Uber Security Chief concealed data breach – official

The case could have significant impact on the way future data breaches are penalized by law and fines.
6 October 2022

How will data breaches be penalized, post-Uber?

Uber has, to put it mildly, not been a lucky company when it comes to data breaches. A major data breach and a high-ranking whistleblower have rocked public confidence in the company over the course of the last five years. That confidence won’t be bolstered by the findings of a San Francisco jury this week that former Uber Technologies Inc chief security officer, Joseph Sullivan, knowingly concealed evidence of a major cybersecurity incident in 2016 – for over a year.

To some extent, it’s reassuring that Sullivan was fired from Uber in 2017, but the jury this week found him guilty on two counts, one of obstruction of justice and the other of the deliberate concealment of a felony.

57 million users

The case revolves around a breach at Uber’s systems that affected the data of 57 million passengers and drivers in 2016, including data from seven European countries. 2.7 million of the 57 million total users whose data was affected by the breach were in the UK.

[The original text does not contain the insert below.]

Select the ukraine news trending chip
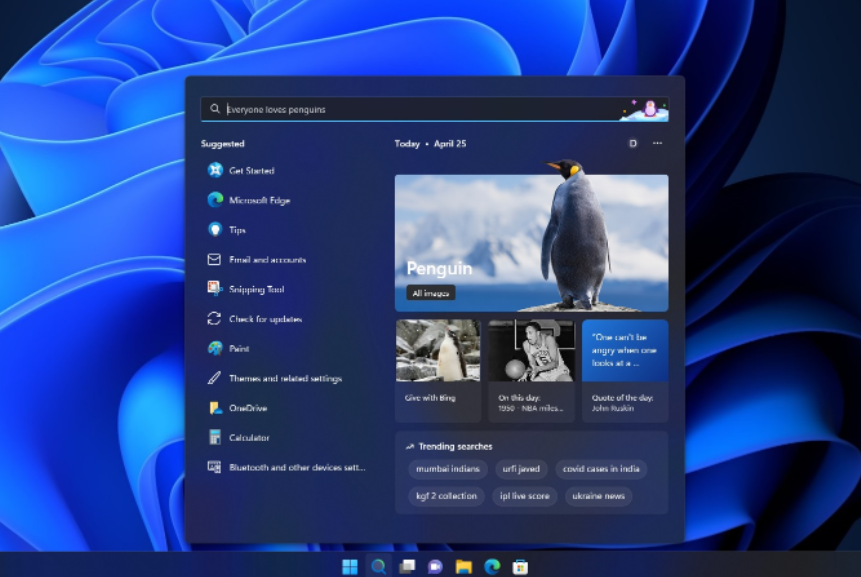861x577 pixels. (599, 496)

The company’s non-disclosure of the incident for a full year potentially left the affected data loose in the world, with the affected people entirely clueless that they had self-protective measures available to them. It’s arguable that the company itself should have been prosecuted for this act of staggering data negligence, but it did a deal with prosecutors back in July this year to hang the already-dismissed Sullivan out to dry and separate itself from any potential criminal consequences – having already paid out a fortune to settle claims against its slow reaction to the breach.

Stephanie Hinds, US Attorney for the Northern District of California, said “Sullivan affirmatively worked to hide the data breach from the Federal Trade Commission (FTC) and took steps to prevent the hackers from being caught.”

In fact, those “steps to prevent the hijackers from being caught” were alleged by prosecutors in 2020 to have amounted to arranging to pay the hackers $100,000 in Bitcoin in exchange for the attackers signing non-disclosure agreements – paperwork that essentially lied, saying the hackers had not in fact stolen any user or driver data.

In a note that relatively clears the company itself of wrongdoing in the 2016 case, Sullivan was also accused of withholding information from Uber officials. They could, if they had known, have reported the breach to the FTC, so the separation between the board and Sullivan is important in putting the Uber of 2016 free and clear of any share in the wrongdoing.

The data breach double-down

It’s worth noting that in 2016, the FTC was already evaluating Uber’s data security protocols, following a previous data breach in 2014. While no consideration of motive was given during the ruling this week, and any such considerations must necessarily be nothing but speculation, concealing details of a recent data breach in a company already being investigated for a previous data breach could from some angles be seen as an understandable error. The 2016 breach eventually cost Uber $148 million, when it settled claims by all 50 states and by Washington, D.C. that it had been too slow as a company in disclosing the breach.

The Uber breach has been viewed as a test case for the dividing lines of culpability in cases of data breaches, between individual staff members, the boards of their companies, and the companies as entities in their own right. Some of the biggest names in the technological business world, including Amazon and Meta, have fallen foul of data laws (especially European data laws, embodied in the fairly strict GDPR, or General Data Protection Regulation), with Amazon being fined a record-breaking $800 million for the mishandling and improper lack of care of its users’ data. No individual officer from any of these major technology companies has been held personally criminally responsible for the laxity of the company with regard to its users’ data.

A golden age of data probity?

But the Uber case has been watched particularly for its consequences in terms of data breaches, especially since the number of data breaches in companies of all sizes has risen alarmingly since the evolution of the remote working model and the end of lockdowns. There have been over 4,000 publicly disclosed data breaches in 2022 alone. That has meant that cyber-insurance brokers have determined either to significantly raise their premiums, or carve any provision to pay in cases of ransomware out of company policies, or both, with 2023 expected to be a particularly hard year to get cyber-insurance against cases of data breach.

The message from the Uber case seems to be that while companies could be forced to pay extremely high settlements for concealing data breaches or avoidable carelessness as regards the data of their users, individual senior officers or managers could face personal liability if they do not inform their board immediately of any breaches of which they become aware. (Bribing hackers to say they didn’t take any data with sackfuls of Bitcoin is, probably understandably, likely to be a bridge too far in any case). What Sullivan’s final penalty will be for his actions in the case of the 2016 Uber breach is as yet unknown, and will likely send further shivers of panic down C-suite spines. Whether it will be enough to scare officers, boards, and companies into a new era of data probity remains to be seen.